Auxílio-creche, bônus natalino: STF corta esses e outros “penduricalhos”

Nayara Vieira
3 min de leitura
Auxílio-creche, bônus natalino: STF corta esses e outros “penduricalhos” (Foto: Antonio Augusto/STF)

O Supremo Tribunal Federal (STF) decidiu, por unanimidade, estabelecer uma das maiores restrições já aplicadas aos pagamentos extrateto no setor público. A medida proíbe imediatamente qualquer benefício ou “penduricalho” no Judiciário e no Ministério Público que não esteja expressamente previsto em lei federal aprovada pelo Congresso Nacional. Com isso, verbas criadas por decisões administrativas, resoluções ou leis estaduais perdem a validade, encerrando a prática de instituir auxílios locais que inflavam as remunerações acima do teto constitucional.

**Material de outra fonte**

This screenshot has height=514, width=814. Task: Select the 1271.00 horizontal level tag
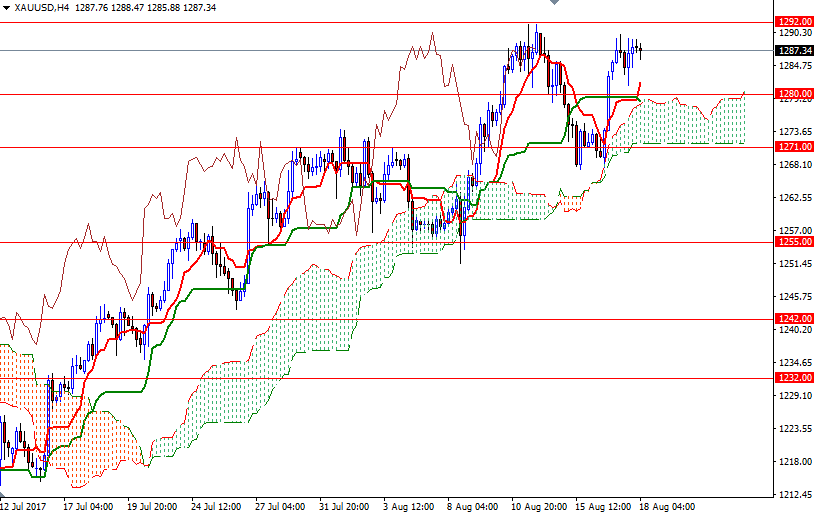(x=793, y=147)
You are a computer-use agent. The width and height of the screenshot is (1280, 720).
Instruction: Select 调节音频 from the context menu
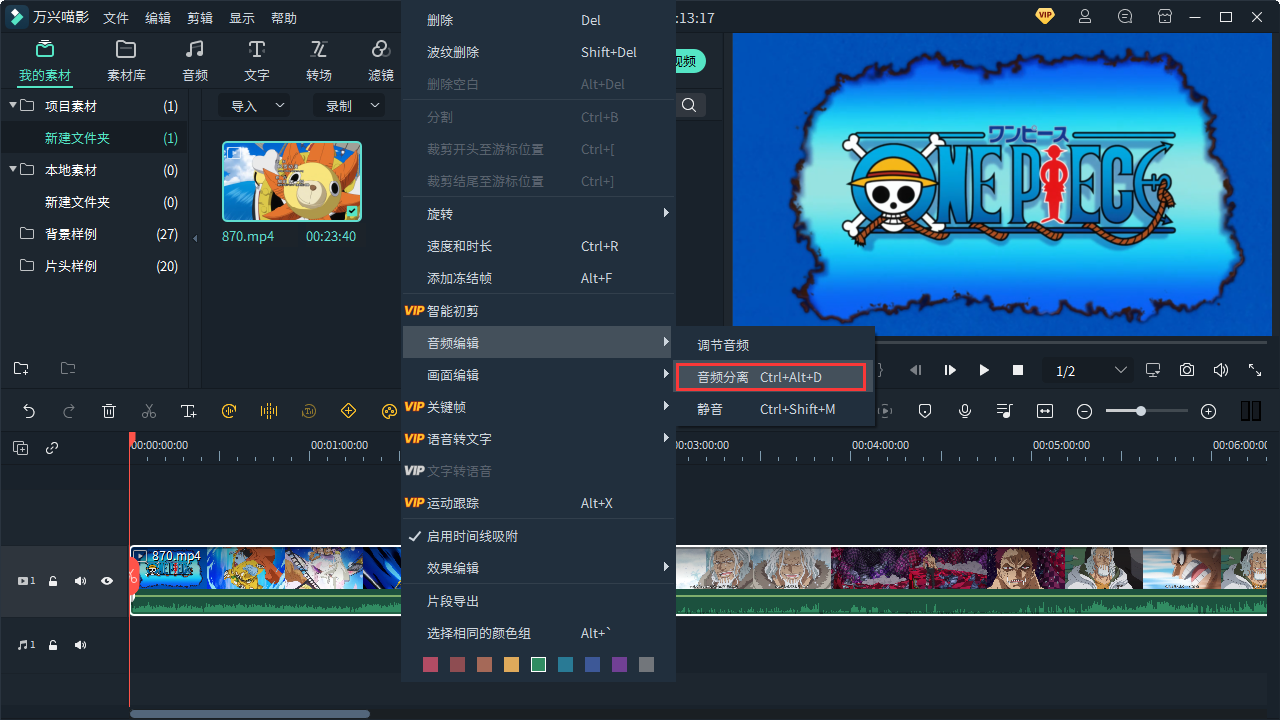pos(725,344)
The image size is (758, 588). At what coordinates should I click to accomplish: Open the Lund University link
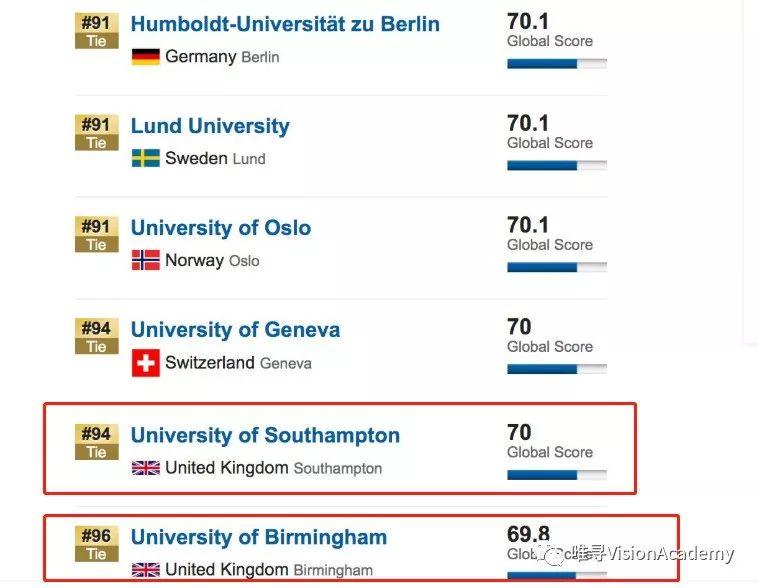click(x=210, y=126)
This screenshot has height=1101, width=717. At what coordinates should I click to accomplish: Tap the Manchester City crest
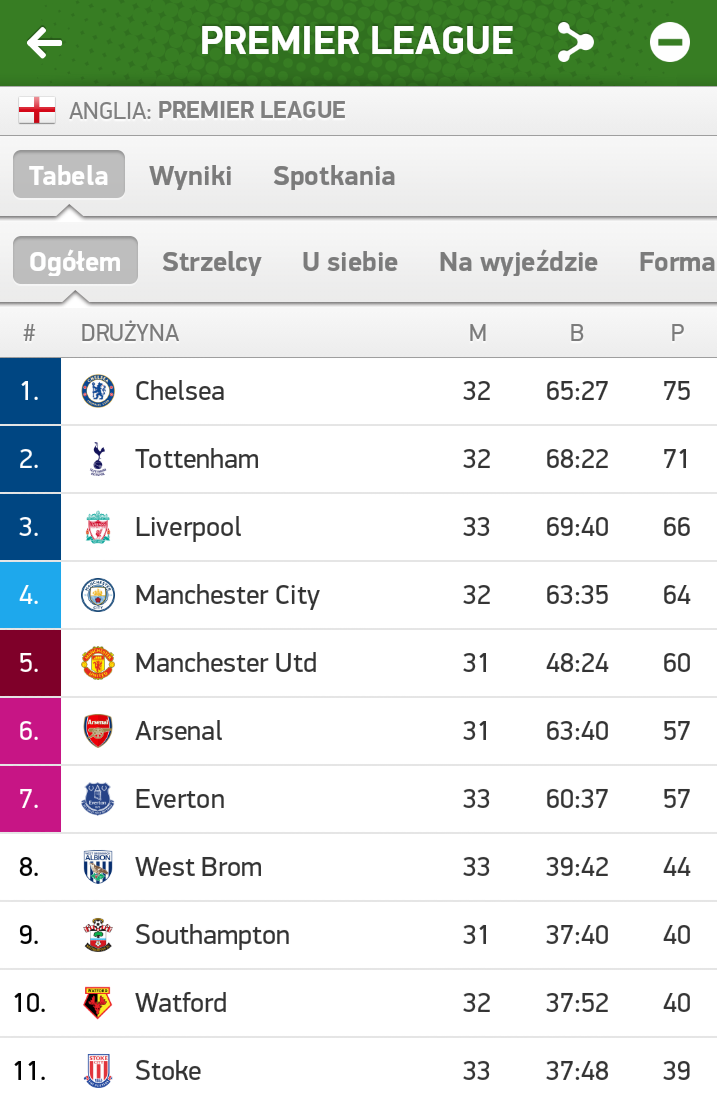pos(98,595)
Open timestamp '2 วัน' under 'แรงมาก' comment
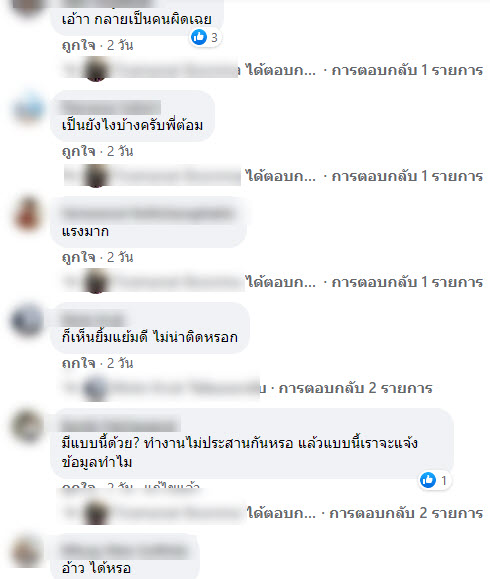The width and height of the screenshot is (490, 579). pyautogui.click(x=120, y=257)
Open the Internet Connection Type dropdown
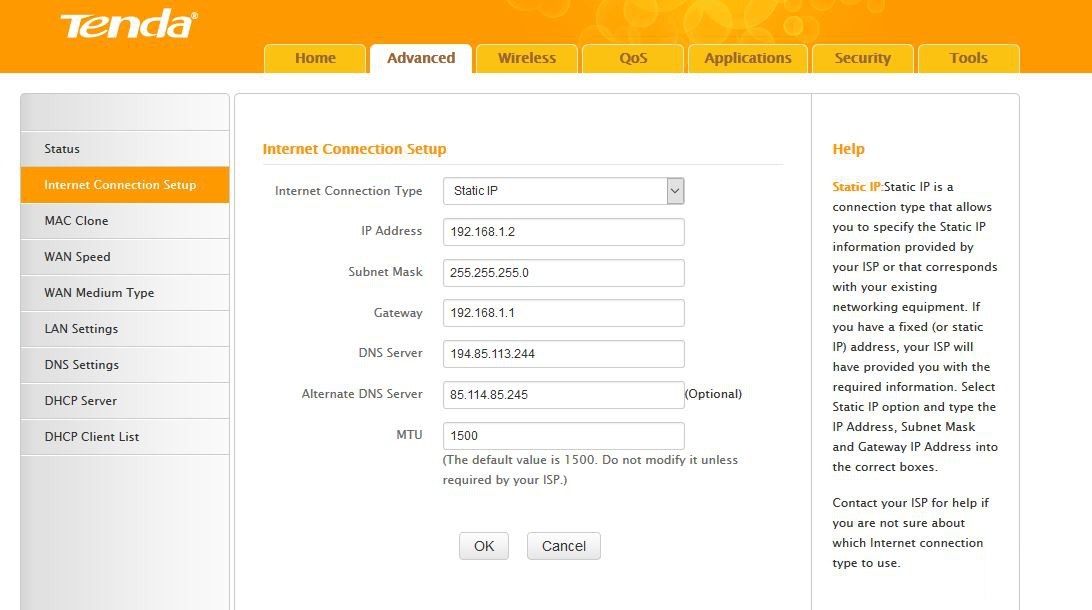 563,191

A decisão atinge diretamente as chamadas licenças-compensatórias, que permitiam a magistrados e promotores obter um dia de folga a cada três dias trabalhados. Na prática, essas folgas eram frequentemente convertidas em pecúnia (vendidas), funcionando como uma verba indenizatória que incrementava os salários de forma indireta. A partir de agora, o STF define uma regra clara de transição e veta o uso de atos internos para a criação de vantagens financeiras, exigindo o rigor do processo legislativo federal para qualquer nova concessão.

Impacto de milhões na economia

O impacto econômico dessa medida é expressivo, com uma economia estimada em R$ 7,3 bilhões por ano. Esse montante reflete a redução esperada nas folhas de pagamento de órgãos federais e estaduais em todo o país. Ao cortar auxílios como combustível, bônus natalinos e assistências pré-escolares sem lastro em lei federal, a Corte busca moralizar a remuneração do funcionalismo e garantir que o teto constitucional seja respeitado, evitando o dreno de recursos públicos por meio de interpretações administrativas.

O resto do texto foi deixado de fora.